Title: Innovative algorithms and evaluation methods for biological motif finding
Abstract: Biological motifs are defined as overly recurring short-sized patterns in biological systems. Sequence motifs, structural motifs and network motifs are the examples of biological motifs. Due to its expensive searching process, many biological motif finding algorithms have been focusing on the computational efficiency to discover the motifs. However, there is no comprehensive benchmark to validate the biological significance of the “candidate motifs,” which are discovered computationally with their sequential or structural similarities. Some of sequence motifs are verified by their structural similarities or their functional roles in the DNA or protein sequences, and stored in databases. However, the biological role of network motifs is still invalidated and no databases exist.
In this dissertation, we emphasize more on the biological meanings for the motifs. We provide an efficient way to incorporate biological information with clustering analysis methods: For example, a sparse nonnegative matrix factorization (SNMF) method is used with a biological information of Chou-Fasman parameters for the protein motif finding. Biological network motifs are searched by various clustering algorithms with Gene ontology (GO) information. In addition, the algorithms can replace existing approximation algorithms and parallel search algorithms as well. Experimental results show that the algorithms perform better than existing algorithms by producing more number of high-quality of biological motifs.

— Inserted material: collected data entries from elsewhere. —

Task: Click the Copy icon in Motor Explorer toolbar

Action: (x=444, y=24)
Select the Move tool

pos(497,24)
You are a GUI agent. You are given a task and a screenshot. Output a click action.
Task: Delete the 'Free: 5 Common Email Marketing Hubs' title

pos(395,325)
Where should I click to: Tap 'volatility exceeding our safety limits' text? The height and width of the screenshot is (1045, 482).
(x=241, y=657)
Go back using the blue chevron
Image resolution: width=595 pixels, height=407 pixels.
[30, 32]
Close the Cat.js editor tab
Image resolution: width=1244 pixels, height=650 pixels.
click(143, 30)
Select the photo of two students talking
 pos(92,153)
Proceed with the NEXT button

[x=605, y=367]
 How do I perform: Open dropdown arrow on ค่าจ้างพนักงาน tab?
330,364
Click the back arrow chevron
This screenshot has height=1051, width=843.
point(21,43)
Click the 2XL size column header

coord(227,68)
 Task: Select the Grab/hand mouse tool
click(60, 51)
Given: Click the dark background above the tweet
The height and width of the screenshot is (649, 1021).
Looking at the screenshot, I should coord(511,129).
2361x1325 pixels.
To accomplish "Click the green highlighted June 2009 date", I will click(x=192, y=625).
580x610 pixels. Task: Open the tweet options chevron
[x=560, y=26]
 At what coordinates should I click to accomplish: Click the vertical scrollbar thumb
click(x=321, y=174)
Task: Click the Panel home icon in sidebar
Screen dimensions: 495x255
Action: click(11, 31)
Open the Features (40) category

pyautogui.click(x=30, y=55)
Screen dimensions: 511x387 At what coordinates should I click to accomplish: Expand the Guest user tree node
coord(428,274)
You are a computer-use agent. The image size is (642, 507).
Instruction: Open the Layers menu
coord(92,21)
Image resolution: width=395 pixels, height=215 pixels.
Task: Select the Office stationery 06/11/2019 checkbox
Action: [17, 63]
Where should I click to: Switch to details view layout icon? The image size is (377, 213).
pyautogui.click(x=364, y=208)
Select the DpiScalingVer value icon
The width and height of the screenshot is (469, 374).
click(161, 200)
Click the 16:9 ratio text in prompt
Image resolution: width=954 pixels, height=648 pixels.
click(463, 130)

Additionally, biological network motifs are applied to predict essential proteins in two ways. We design a more robust and biologically meaningful centrality algorithm to rank proteins in a PPI network, name it MCGO, then show that highest detection rate of MCGO compared with existing centrality algorithms. MCGO is then combined with other centrality algorithms to be plugged as features for a machine learning algorithm to predict essential proteins in a network.
We have three contributions to the study of biological motifs through this thesis; 1) Clustering analysis is efficiently used in this work and biological information is easily integrated with the analysis; 2) We focus more on the biological meanings of motifs by adding biological knowledge in the algorithms and by suggesting biologically related evaluation methods. 3) Biological network motifs are successfully applied to a practical application of prediction of essential proteins.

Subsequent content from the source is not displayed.